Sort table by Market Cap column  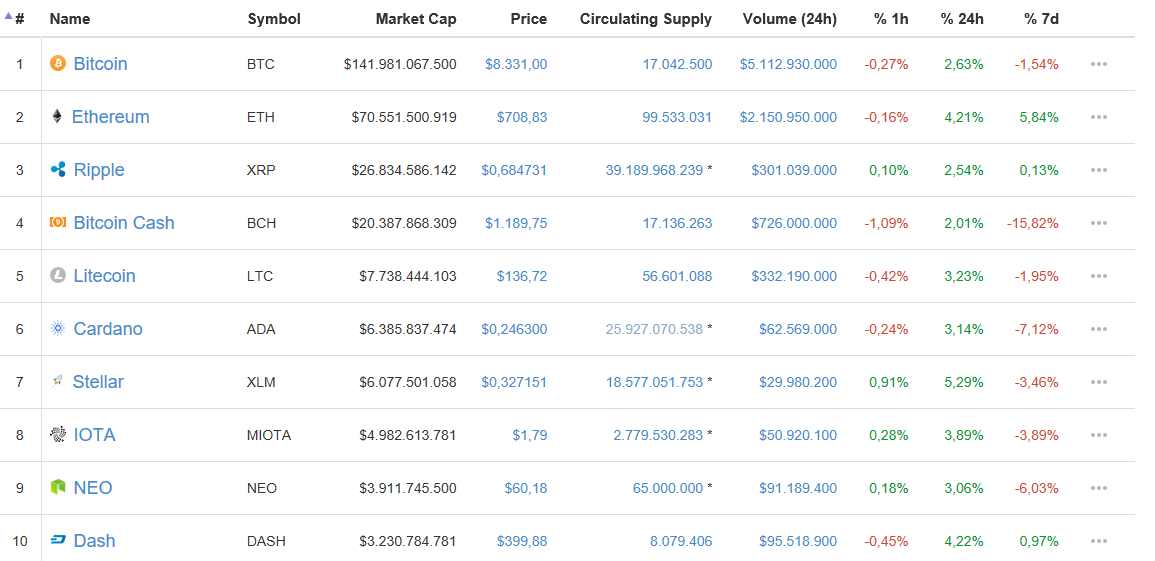tap(416, 19)

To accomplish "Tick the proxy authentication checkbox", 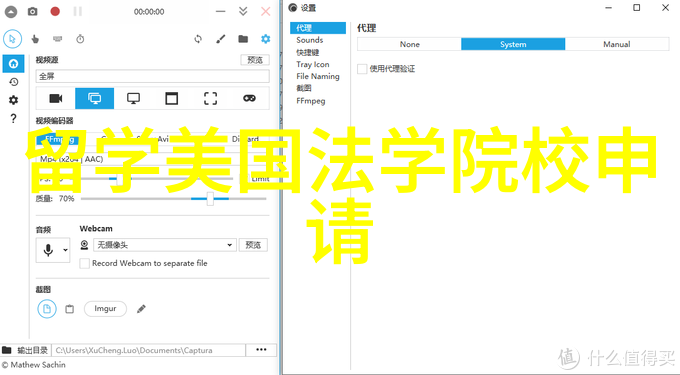I will (362, 68).
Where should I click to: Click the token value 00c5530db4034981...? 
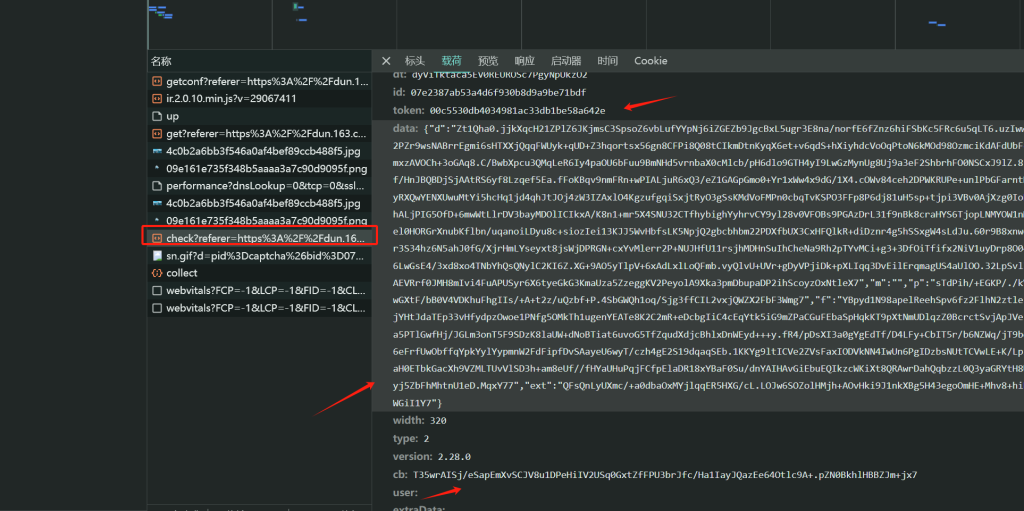[511, 111]
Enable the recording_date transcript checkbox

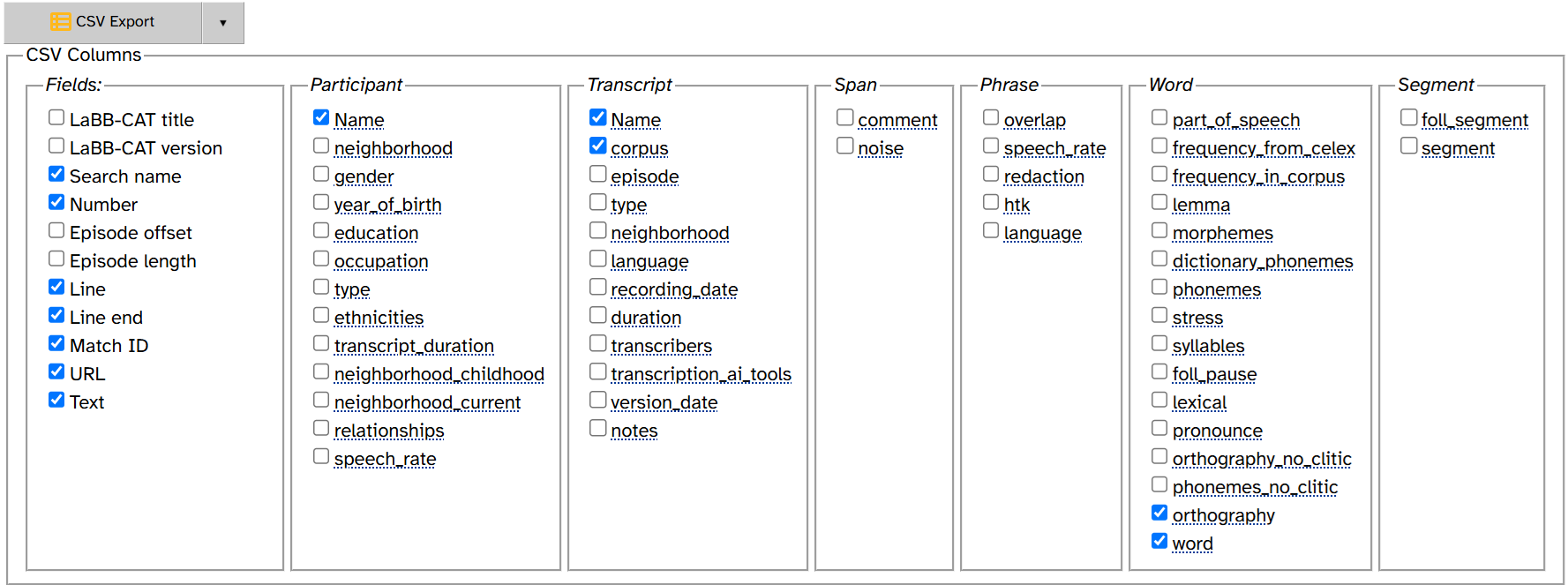(598, 287)
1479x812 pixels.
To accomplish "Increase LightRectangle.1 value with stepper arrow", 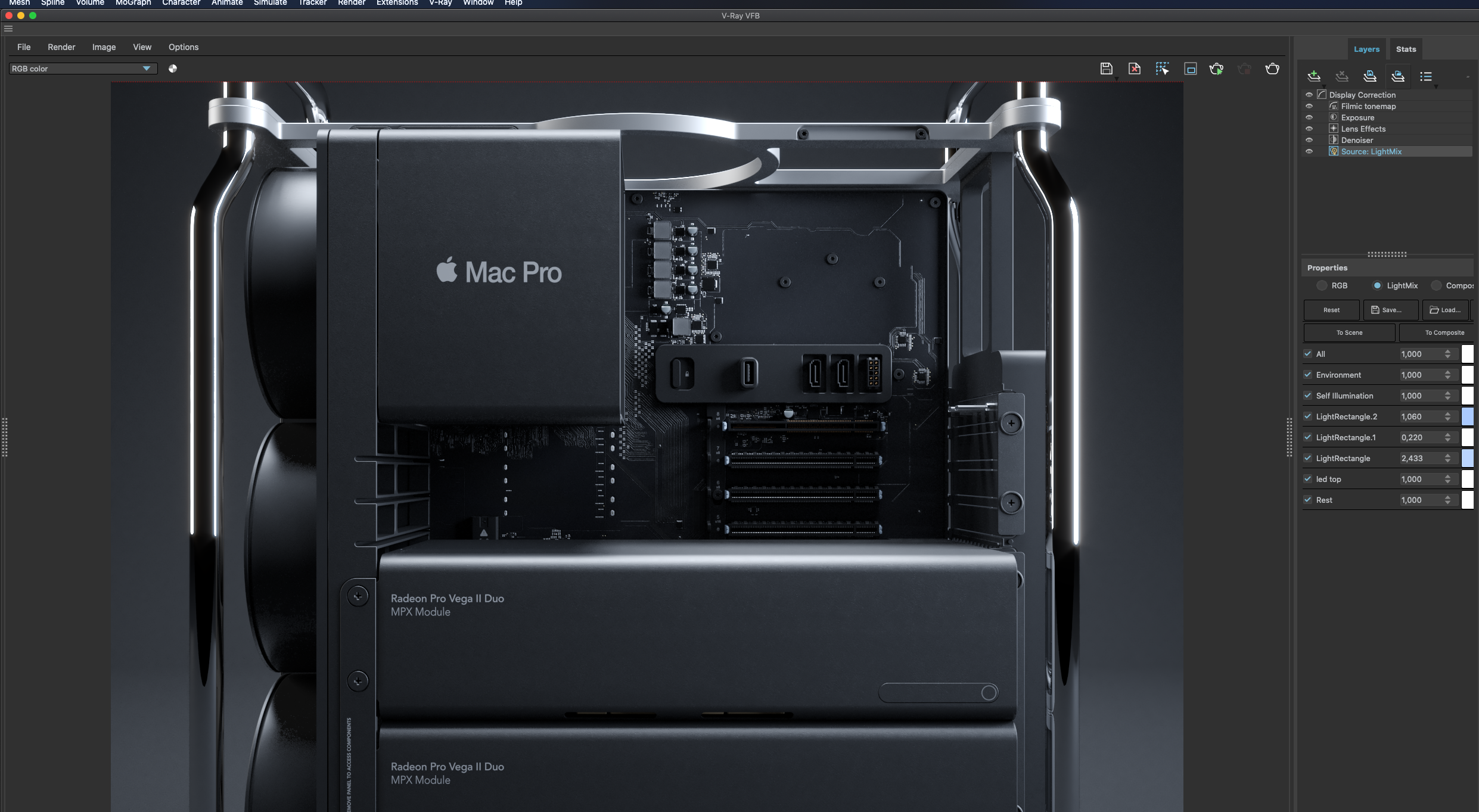I will point(1447,435).
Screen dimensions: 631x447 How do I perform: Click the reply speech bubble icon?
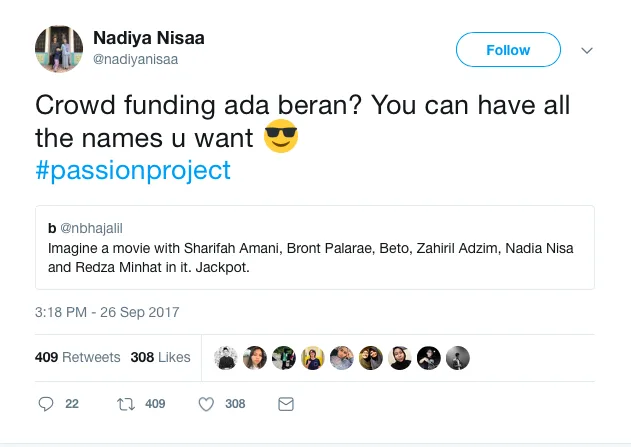(45, 404)
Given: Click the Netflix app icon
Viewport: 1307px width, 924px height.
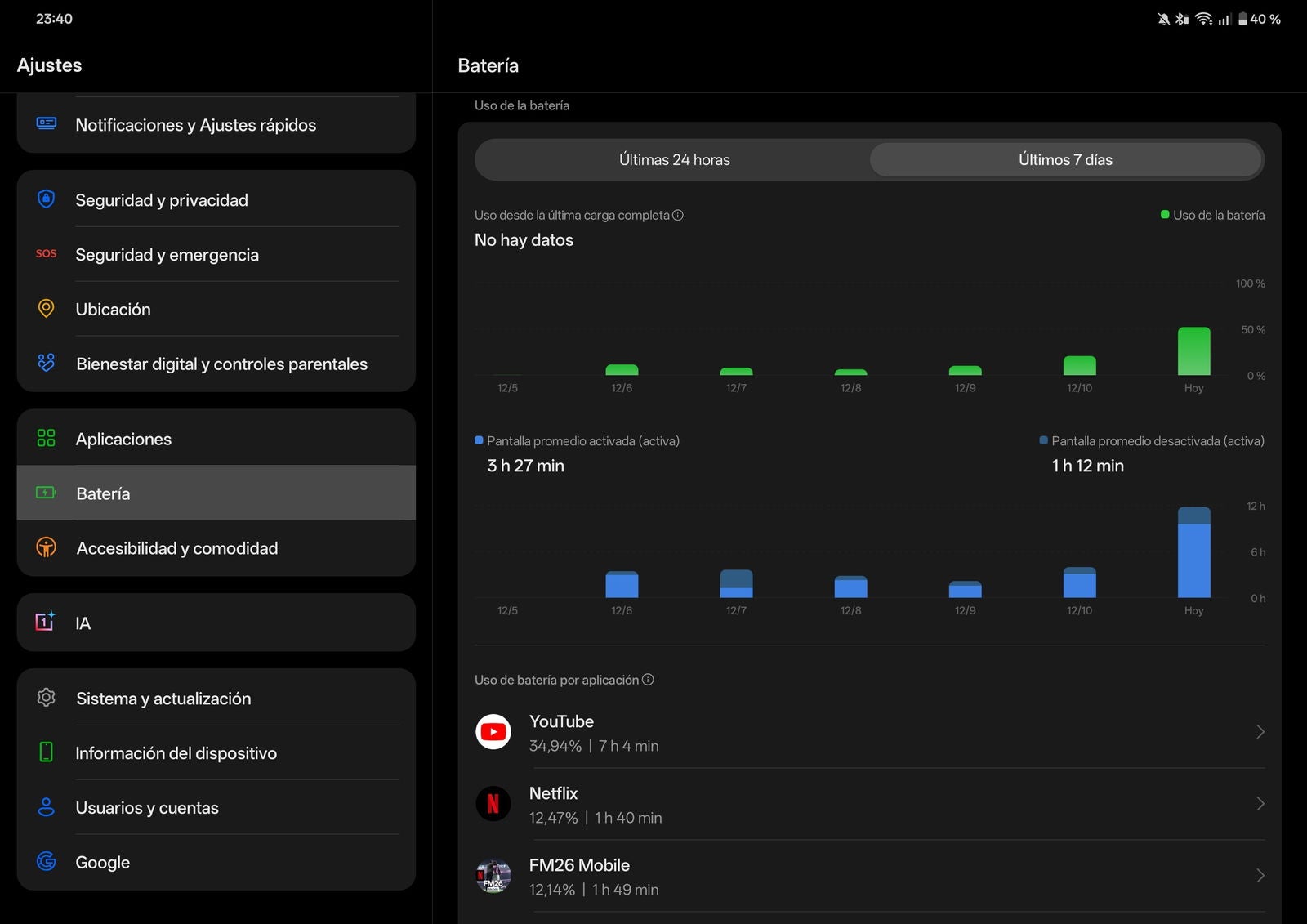Looking at the screenshot, I should tap(493, 804).
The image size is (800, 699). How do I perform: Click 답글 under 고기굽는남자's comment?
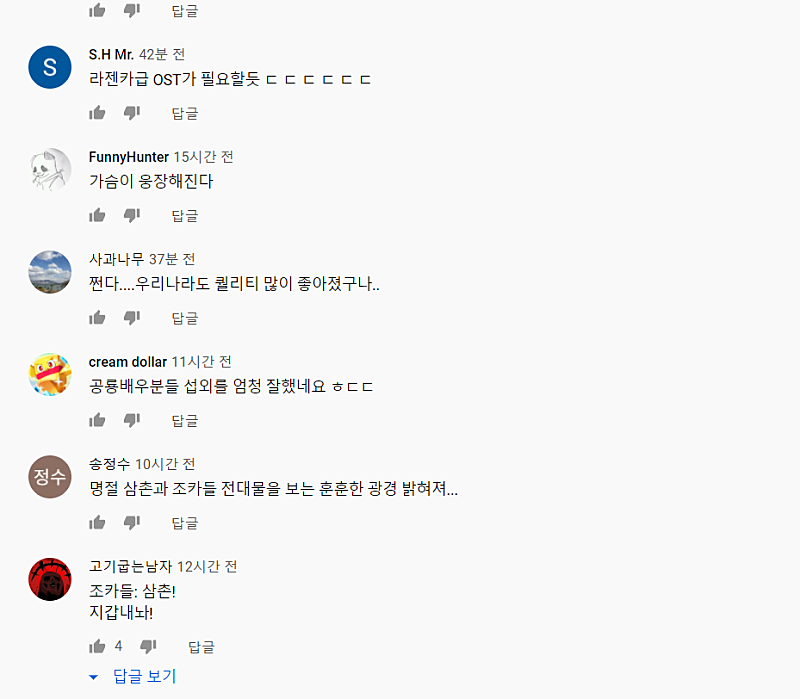pos(201,646)
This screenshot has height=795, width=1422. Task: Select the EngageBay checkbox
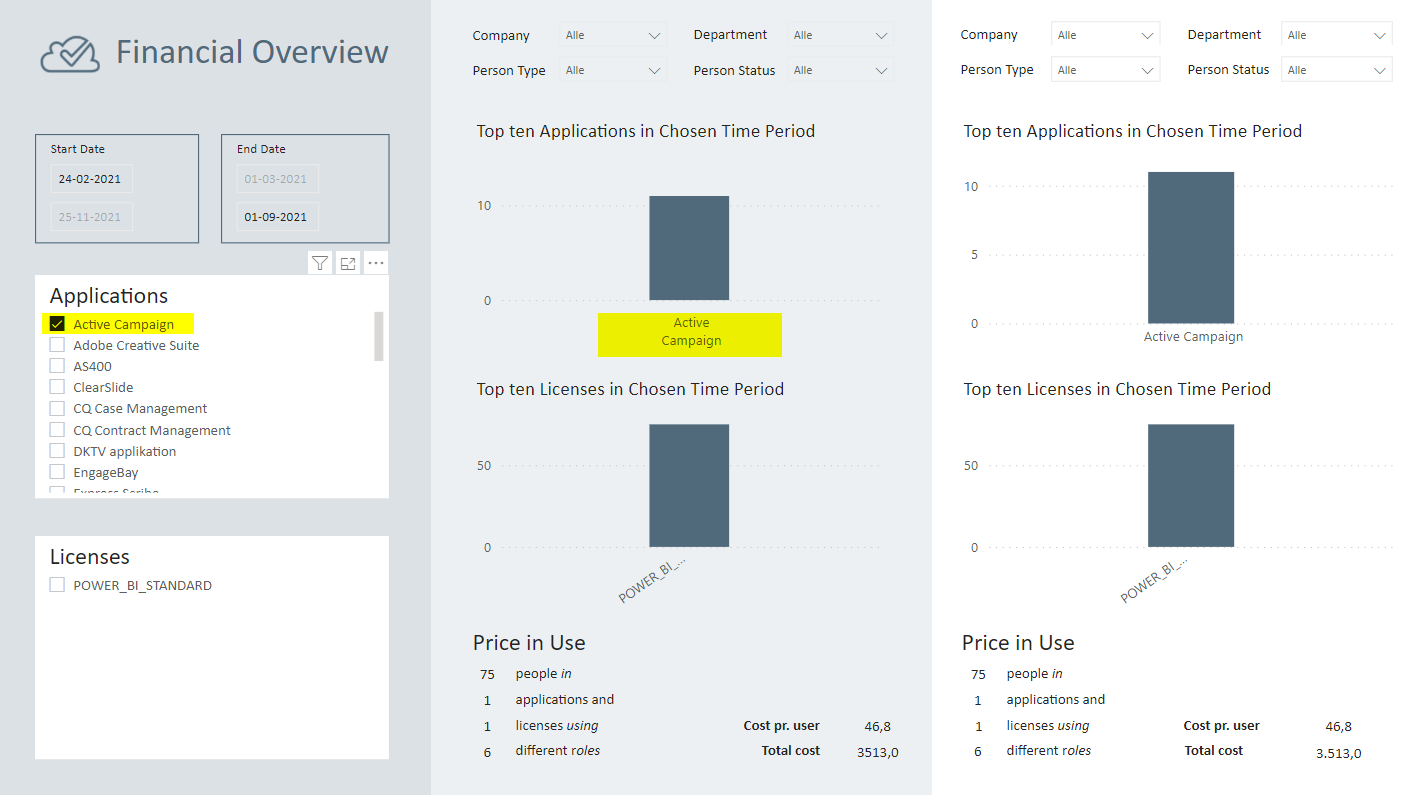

[Set problem]
Return the stretch of the records from the line containing "Screen dimensions: 631x447" through the end of the records, copying each line exactly and leaving the pictures out.

[Complete output]
Screen dimensions: 631x447 How do I perform: Click the reply speech bubble icon?
(45, 404)
Given: Click the Netflix app icon
Viewport: 1307px width, 924px height.
Looking at the screenshot, I should tap(493, 804).
The image size is (800, 699). How do I perform: Click 답글 under 고기굽는남자's comment?
pos(201,646)
This screenshot has height=795, width=1422. Task: Select the EngageBay checkbox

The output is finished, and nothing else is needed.